### [Data extract]
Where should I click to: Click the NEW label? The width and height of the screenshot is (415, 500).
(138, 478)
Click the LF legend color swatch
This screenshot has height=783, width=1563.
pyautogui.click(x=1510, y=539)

### [Stated task]
Write out every one of the records above word for word, keeping each line and character unchanged.

### [Output of the exercise]
Where should I click to: Click the NEW label? The width and height of the screenshot is (415, 500).
(138, 478)
Click the LF legend color swatch
This screenshot has height=783, width=1563.
pyautogui.click(x=1510, y=539)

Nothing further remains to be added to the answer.